The lowest normal part of your spinal cord is referred to as the neurological level of your injury.
The severity of the injury is often called ‘the completeness’ and is classified as either of the following:
Complete: If the patient has all feeling (sensory) and all ability to control movement (motor function) lost below the spinal cord injury, the injury is called complete.
Incomplete: If the patient has some motor or sensory function below the affected area, the injury is called incomplete. There are varying degrees of incomplete injury.
Additionally, paralysis from a spinal cord injury may be referred to as:
Tetraplegia: Also known as quadriplegia, means that the arms, hands, trunk, legs and pelvic organs are all affected by the spinal cord injury.
Paraplegia: This paralysis affects all or part of the trunk, legs and pelvic organs.
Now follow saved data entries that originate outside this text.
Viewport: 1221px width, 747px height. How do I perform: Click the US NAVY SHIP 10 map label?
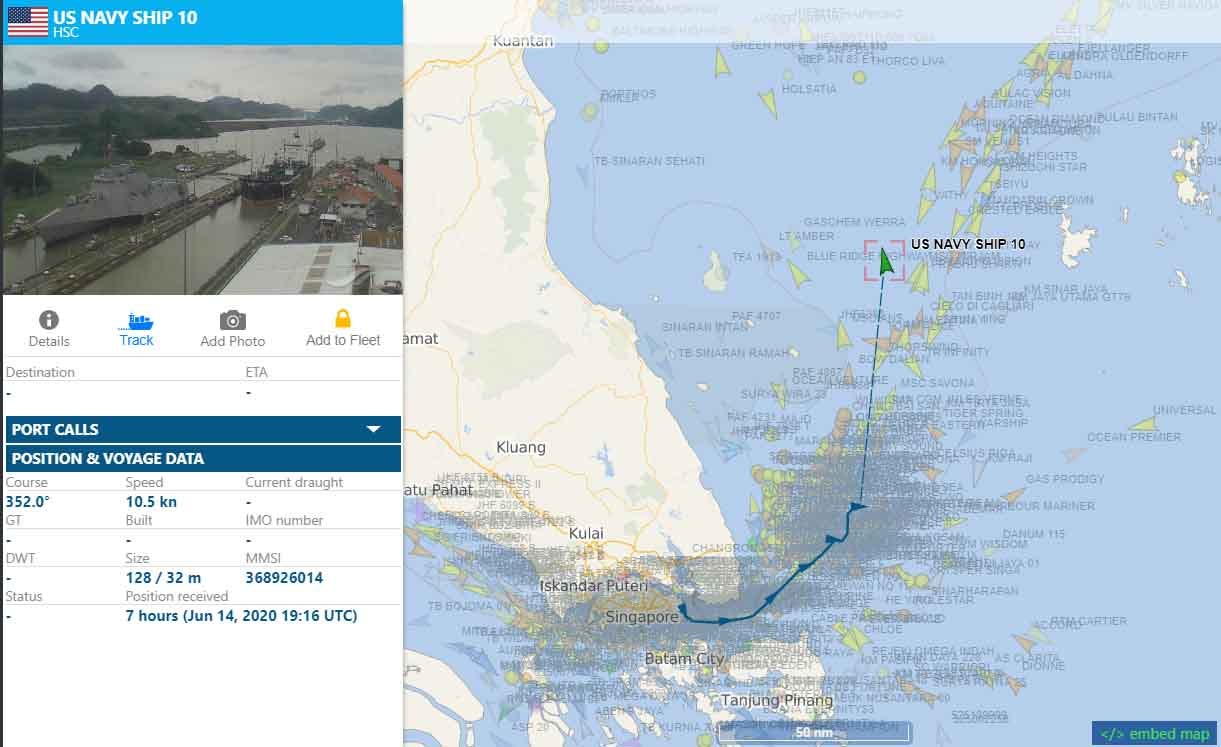pyautogui.click(x=968, y=244)
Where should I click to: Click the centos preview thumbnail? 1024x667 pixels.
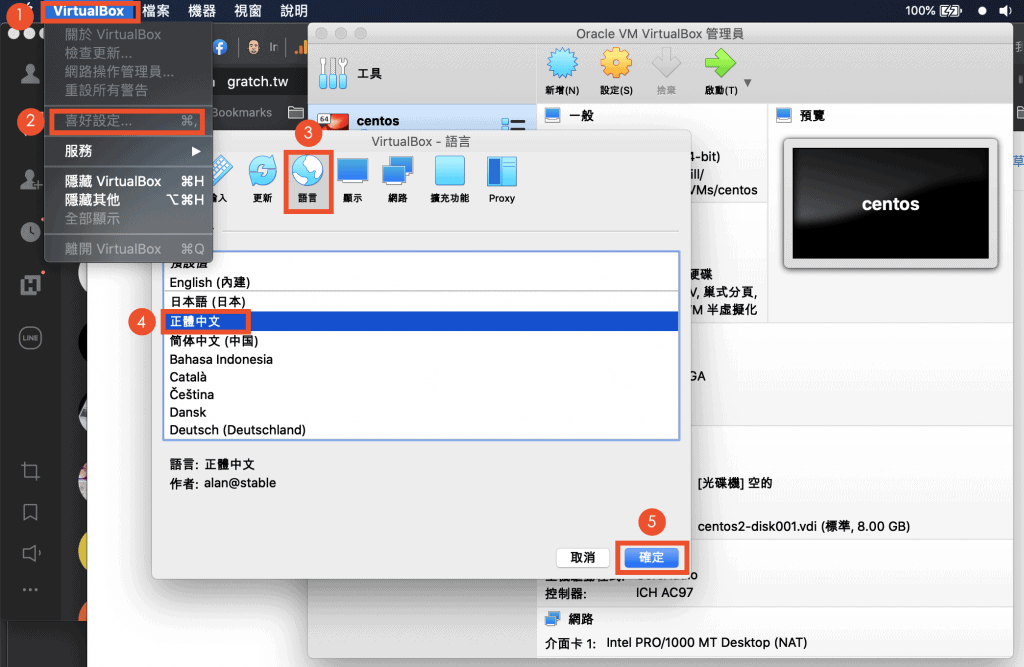coord(890,204)
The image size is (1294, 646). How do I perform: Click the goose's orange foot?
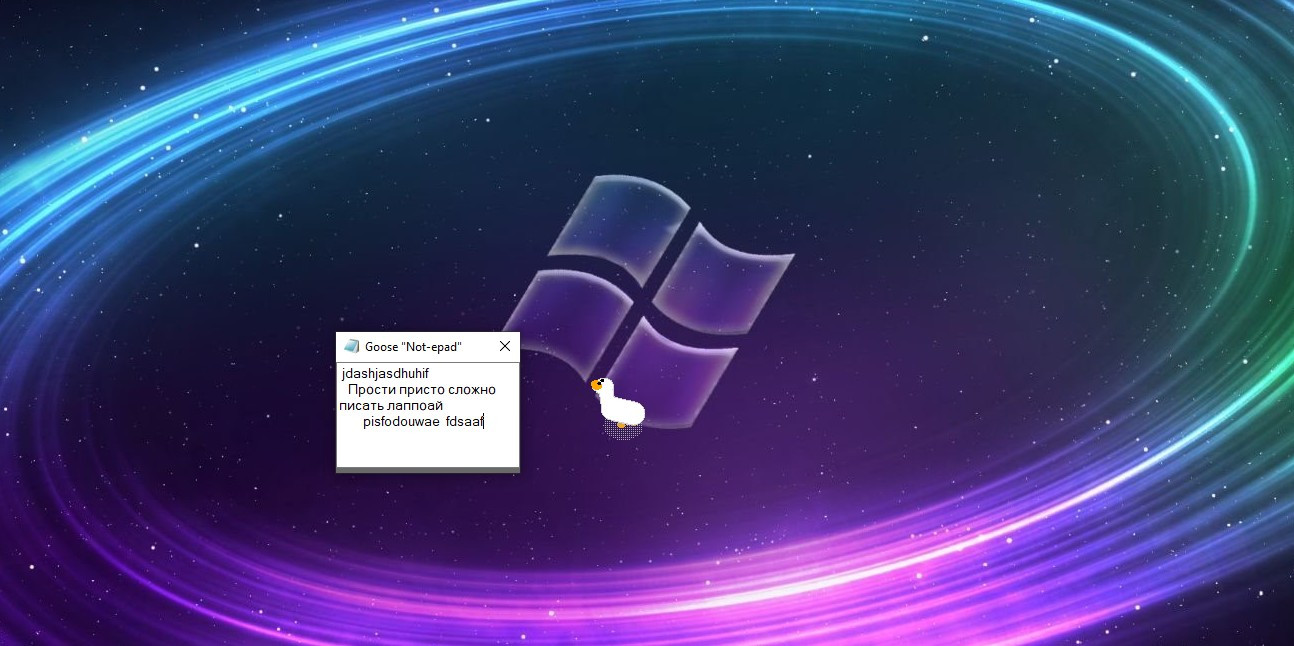[621, 425]
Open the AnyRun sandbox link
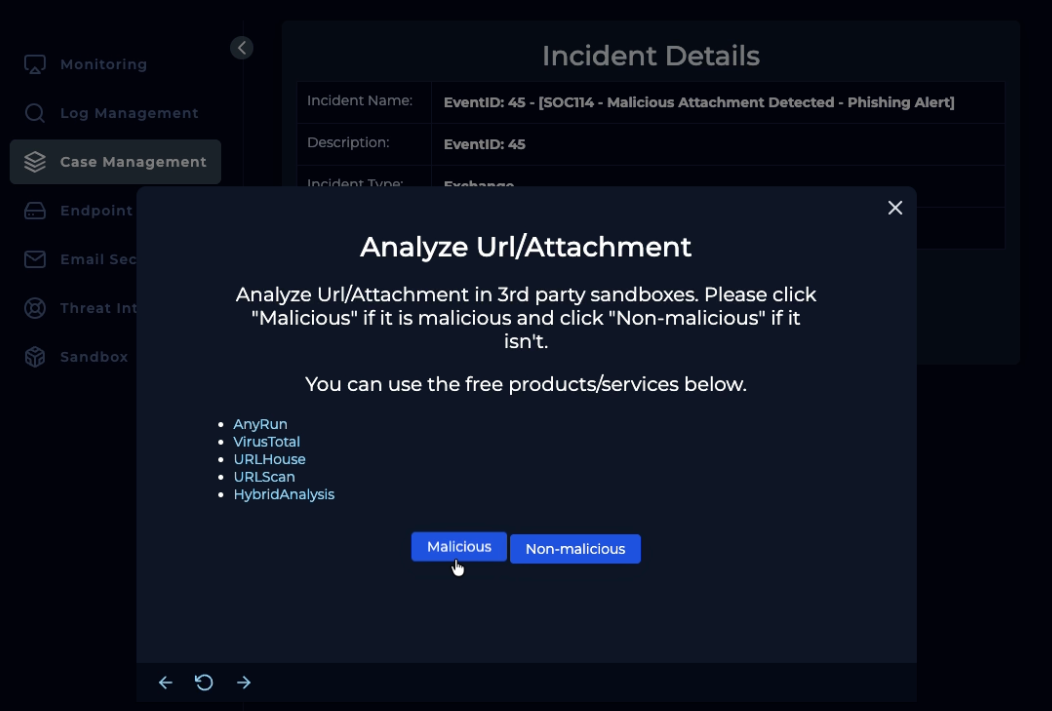Screen dimensions: 1052x711 260,424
Spinal cord injuries may result from damage to the vertebrae, ligaments or disks of the spinal column or to the spinal cord itself.
A traumatic spinal cord injury may stem from a sudden, traumatic blow to the spine that fractures, dislocates, crushes or compresses one or more of the vertebrae.
It may also result from a gunshot or knife wound that penetrates and cuts the spinal cord.
Additional damage usually occurs over days or weeks because of bleeding, swelling, inflammation and fluid accumulation in and around the spinal cord.
A nontraumatic spinal cord injury may be caused by arthritis, cancer, inflammation, infections or disk degeneration of the spine.